GUI option for creating the Gephi file

As an alternative to using the command line you can also using the FuseIT SFDC Explorer from v3.10 onwards. This now includes the Metadata Dependencies tab to generate Gephi file. It's pretty much exactly the same as the command line version and will prompt for where you want to save the resulting file.

Ideally with either the CLI or the GUI options the target org will have access to MetadataComponentDependency records. If that isn't the case you can still use the augmented option to get some graph details. It won't be as fast or as complete, but you will get a good deal of the relationships based on other data exposed via the Tooling API.

Examples

Now we can get into the interesting part of loading the graphs into Gephi to see what we can discover. You can open the .gexf files directly into Gephi and then start manipulating them.

This video quickly goes through the Field Usage and Packages examples that are expanded on below.

Field Usage

Lets say we want to find what will be impacted if changes are made to the Property__c.Address__c field in the Dreamhouse app. The steps would be as follows:

  1. Partition the Node color by Type. This will make it more apparent what type of nodes you are looking at.
  2. Size the nodes based on the Betweenness Centrality. Which is a fancy way of saying "make the nodes that appear on the shortest paths between other nodes bigger". This is one possible indication of how important a node is to all the other nodes in the graph. Before we can do this we need to run the Network Diameter statistics.
  3. Apply a layout to arrange the nodes. I've used the "Force Atlas" layout with the Repulsion strength set to 1500 and Adjust by Sizes checked.
  4. Show the Node Labels and scale to fit
  5. Switch to the Data Table window and filter to the Address field.
  6. Zoom out a bit, and you will be able to see the the Metadata that references the Property__c.Address__c field.

Potential Packages

  1. Run the "Modularity" Statistics. This algorithm will look for metadata communities based on the dependencies between them. You can adjust the Resolution up or down if you want more or less communities.
  2. Change the appearance of the Nodes to be partitioned by the resulting "Modularity Class". With the correct resolution and layout it will given you a reasonable guide to where potential packages are located. You will likely need to make some finer adjustments along the boundaries.
  3. One way to export the nodes for the package is to select them and then copy to a new workspace. The new data table can then be exported as a csv.

API Versions

  1. Filter to just those bits of metadata that have an API version defined. One way to do this is to drag a "Non-null (ApiVersion)" filter down onto the Queries.
  2. Under Appearance > Nodes, set the node size to rank by Degree. The degree is a measure of how many edges go in or out of the node. So more connected nodes will be larger.
  3. Set the Nodes color to be ranked by API version.

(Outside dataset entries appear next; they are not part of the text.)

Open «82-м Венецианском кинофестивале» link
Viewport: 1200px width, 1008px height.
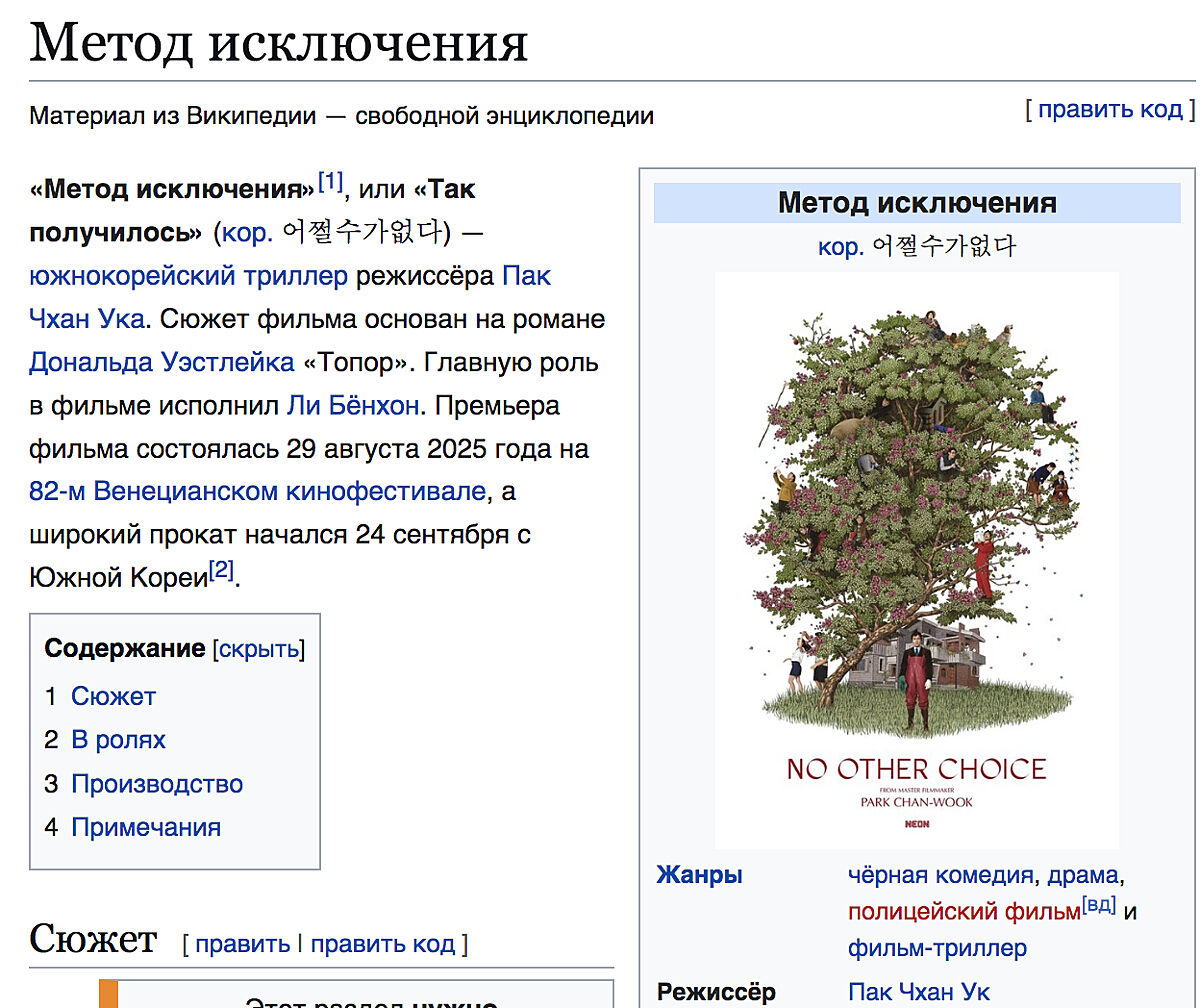[x=258, y=492]
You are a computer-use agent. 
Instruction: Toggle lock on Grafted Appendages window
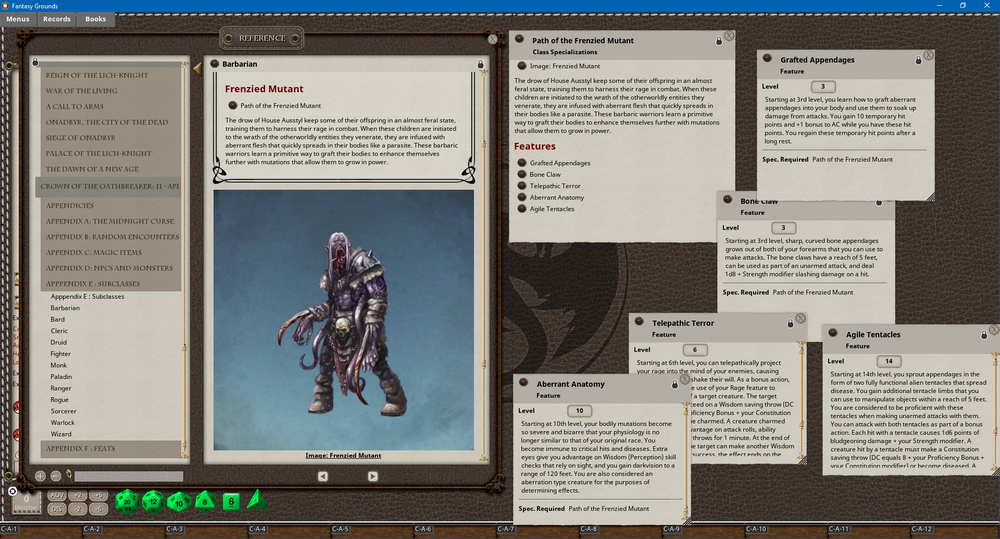[918, 60]
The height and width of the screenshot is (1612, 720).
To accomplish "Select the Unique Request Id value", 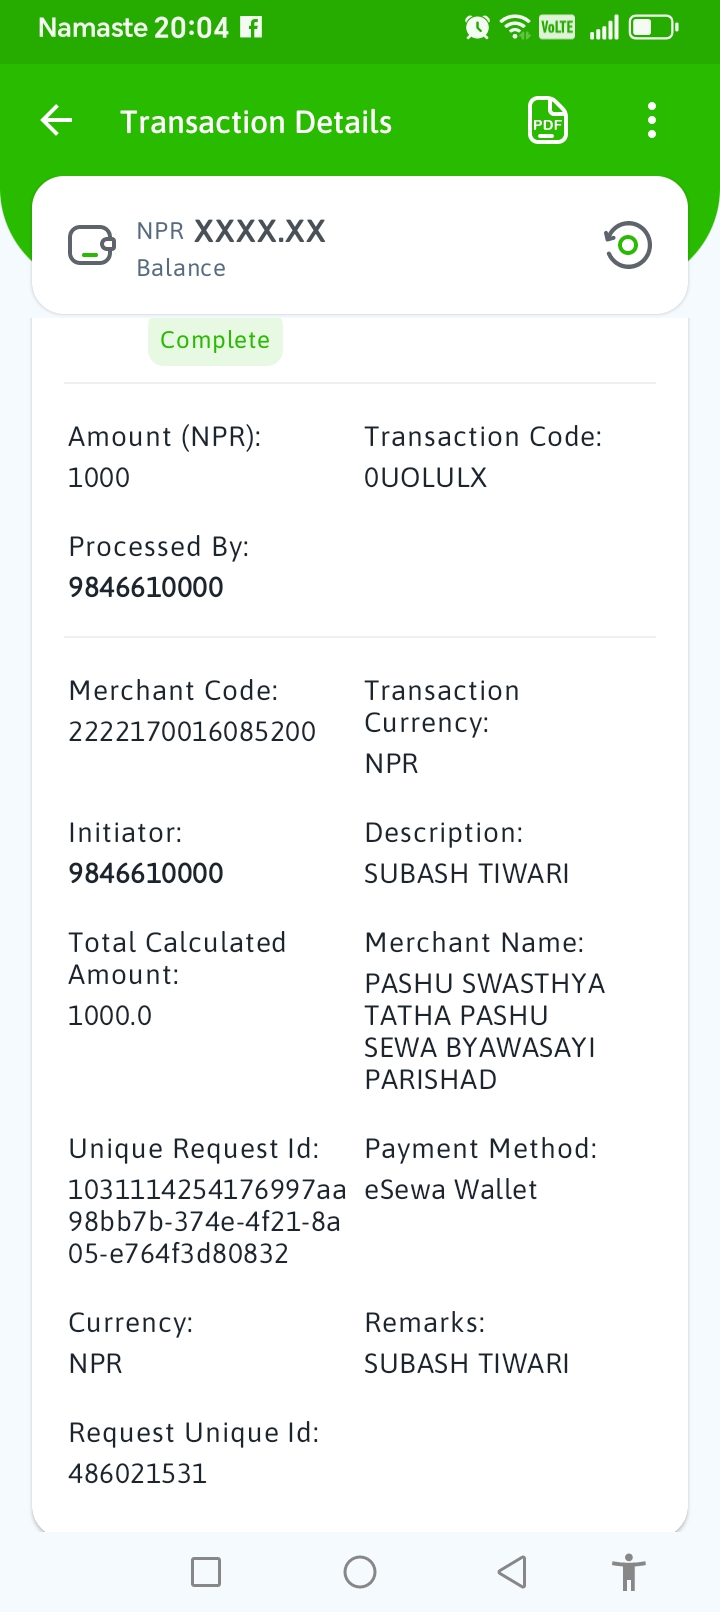I will pyautogui.click(x=206, y=1222).
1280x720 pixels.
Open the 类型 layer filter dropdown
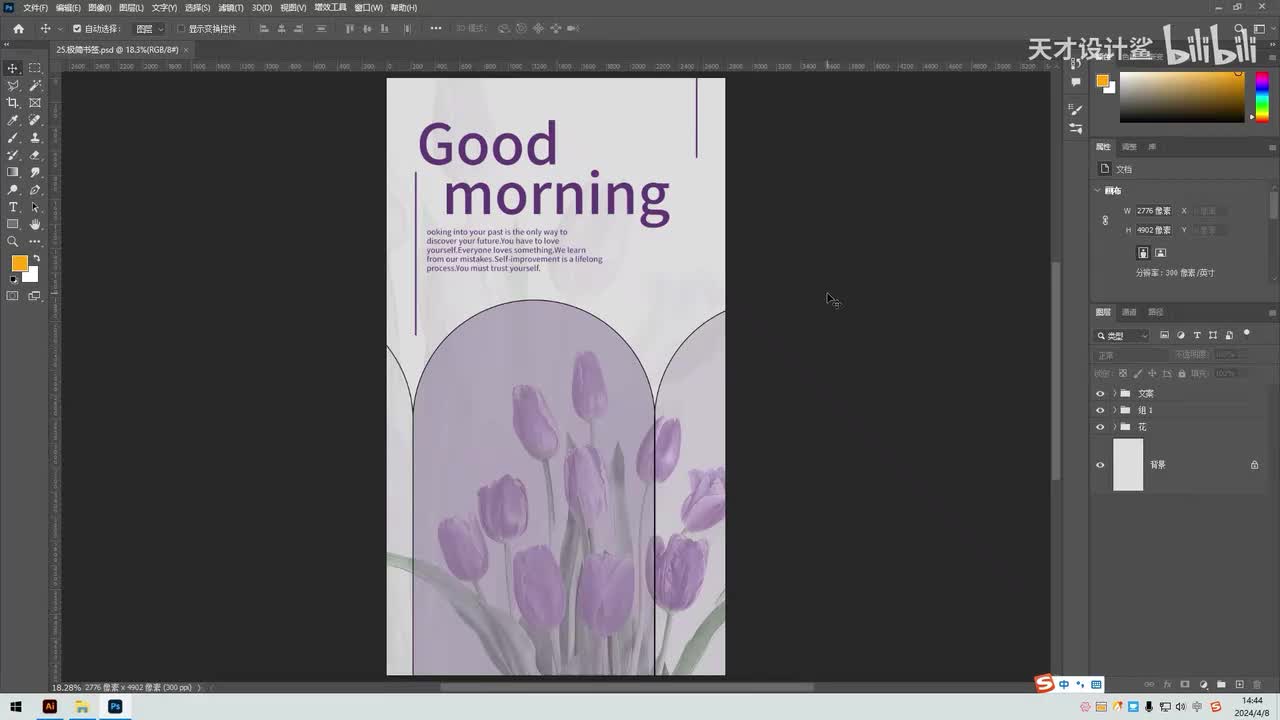(x=1123, y=336)
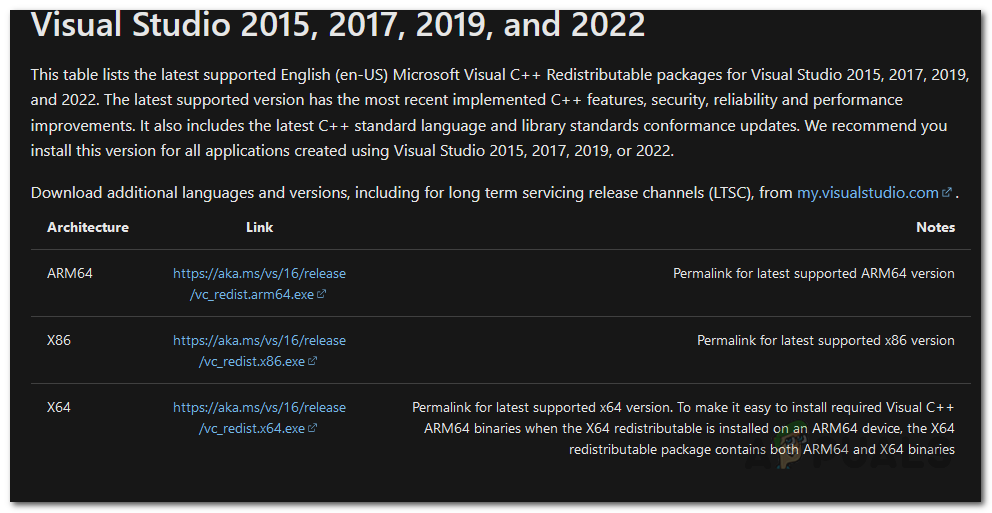Open the my.visualstudio.com link
The width and height of the screenshot is (992, 513).
click(867, 193)
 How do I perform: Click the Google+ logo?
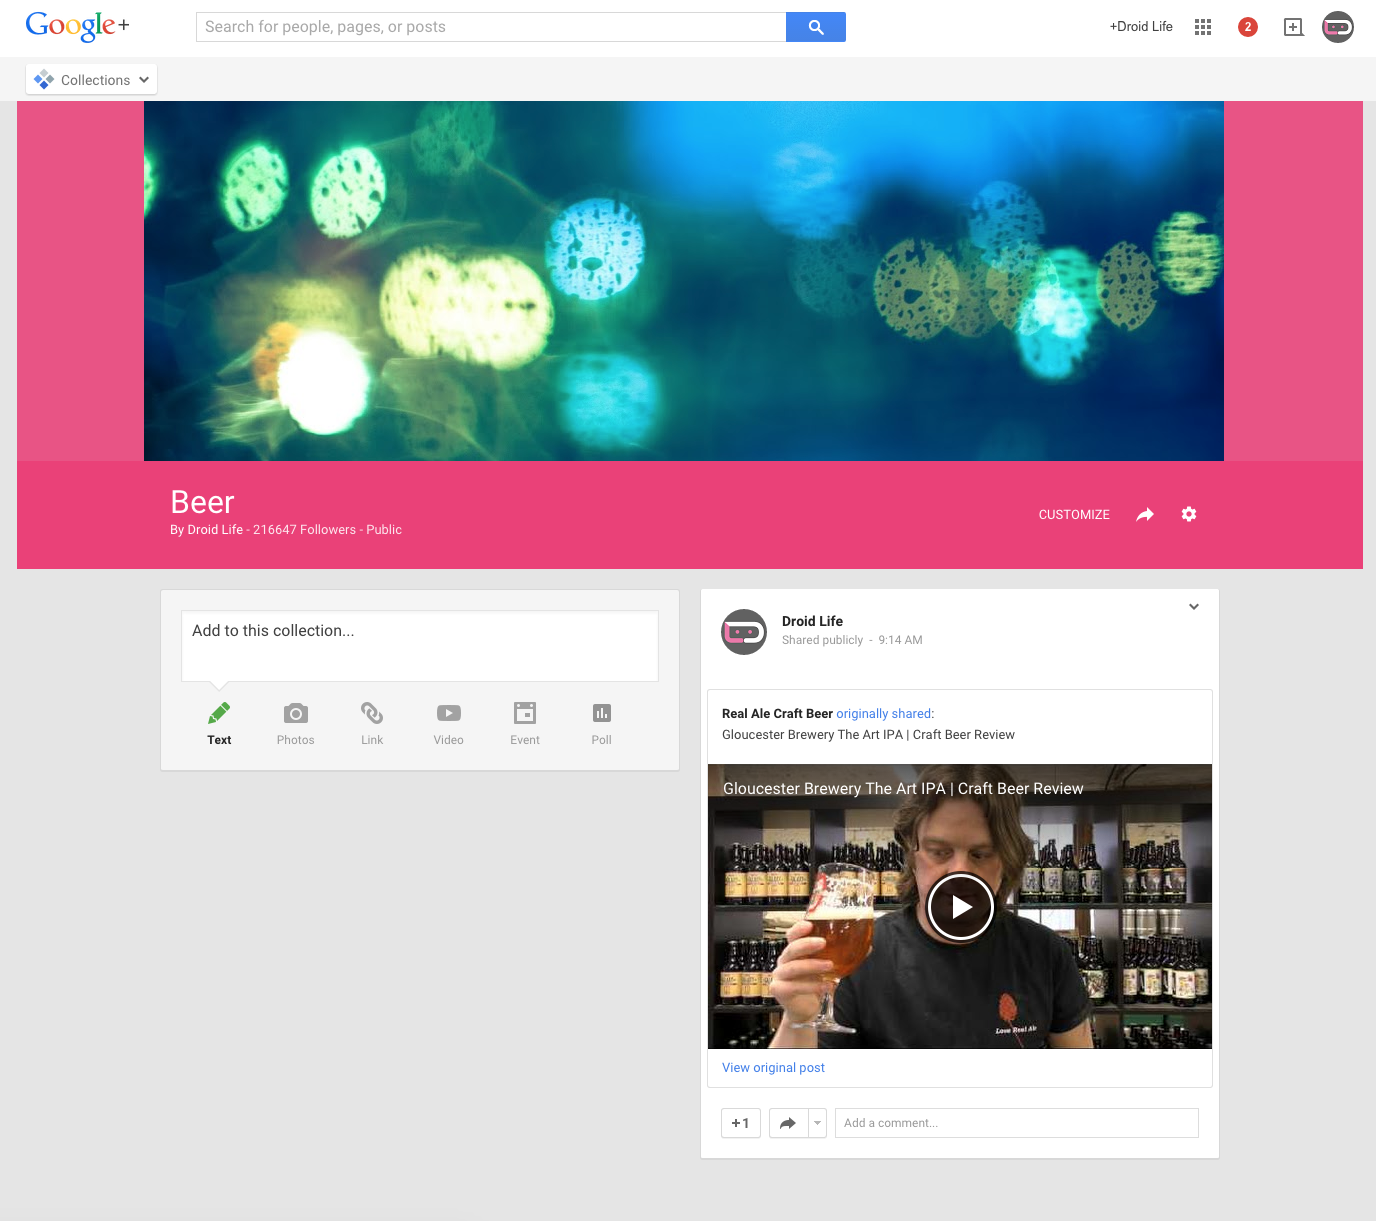[x=77, y=26]
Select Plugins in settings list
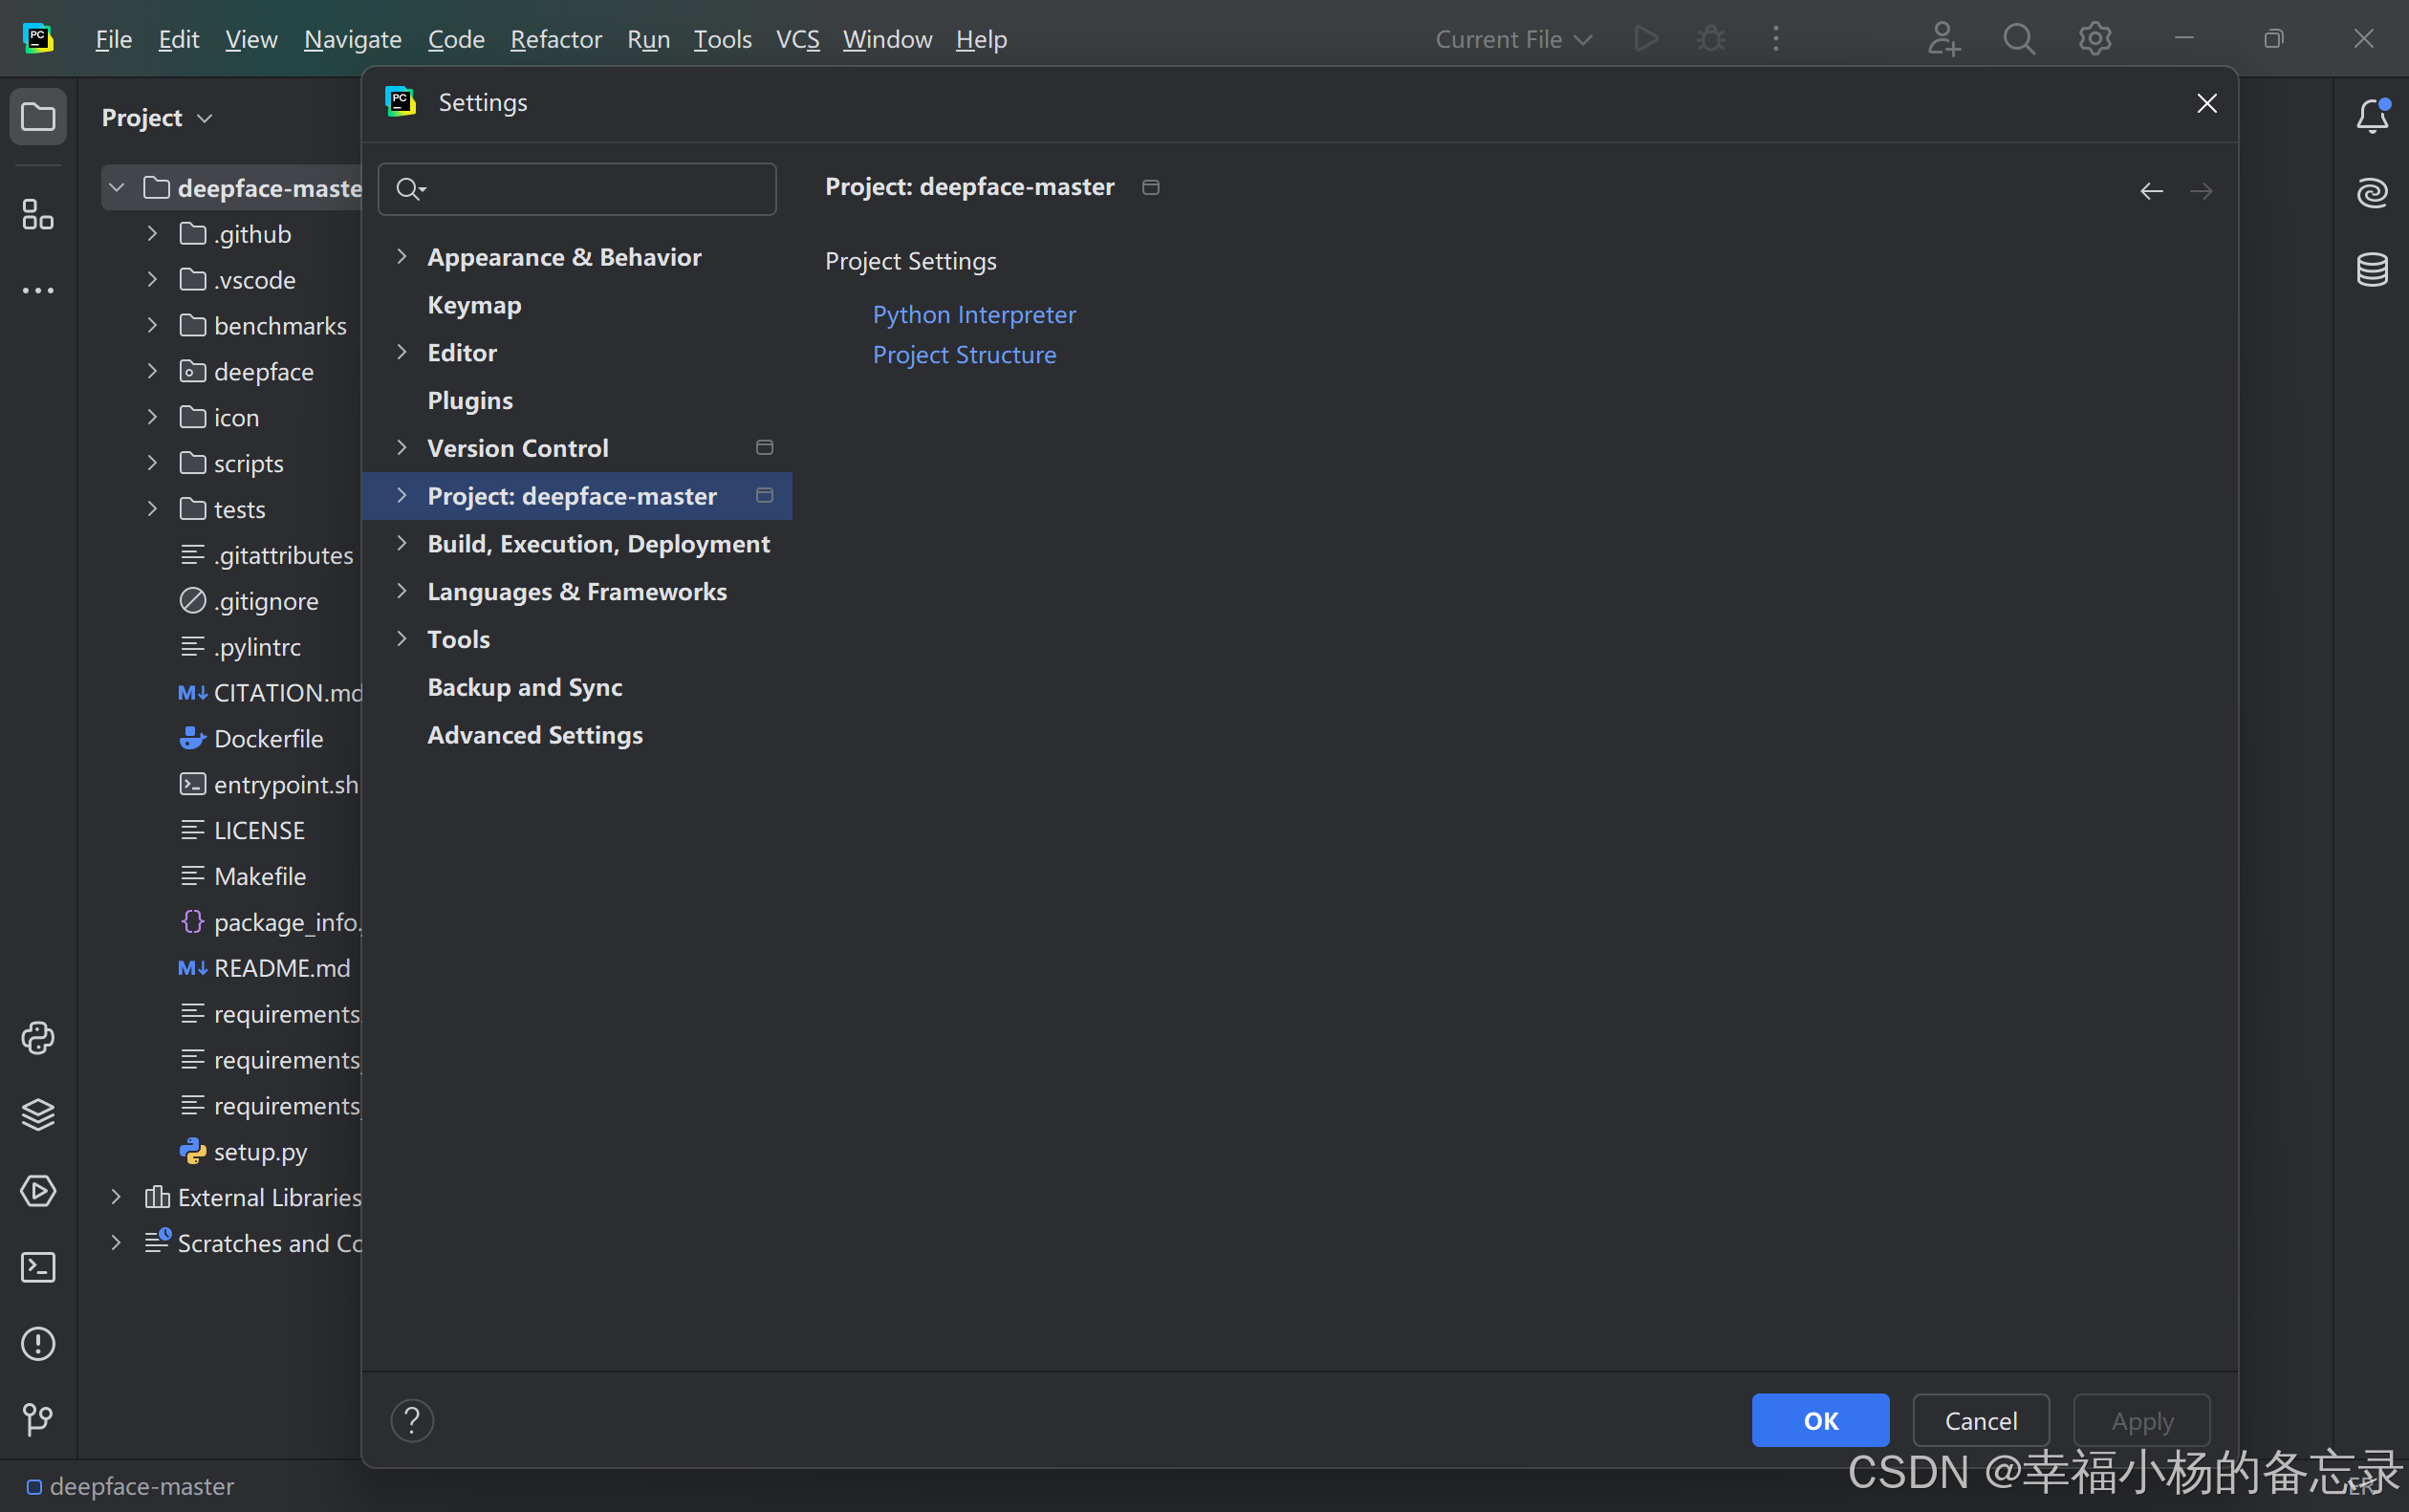 (x=470, y=400)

Choose a color pallete that emphasizes lower API versions as being problematic.
  4. Set the Node Label to "API Version" and size as required.

Code Coverage

  1. Size the nodes by "LengthWithoutComments" to give an indication of how much code is in each Apex class.
  2. Color the nodes by ranking of the "PercentCovered". Use the slider to roughly indicate code with 75% coverage.
  3. It can be useful to filter to just the test classes and assign them a different node color. They won't have any coverage themselves.
  4. Set the node label to the "PercentCovered"
  5. A circular layout sorted by the coverage percent can be useful to separate out the problem nodes. Move the text classes into a seperate ring so you can see the relationships between the tests and the classes they cover.

Classes with excessive lines of code

As an experiment I drastically increased the amount of node scaling that was possible. This can really emphasis the differences in the size of Apex classes.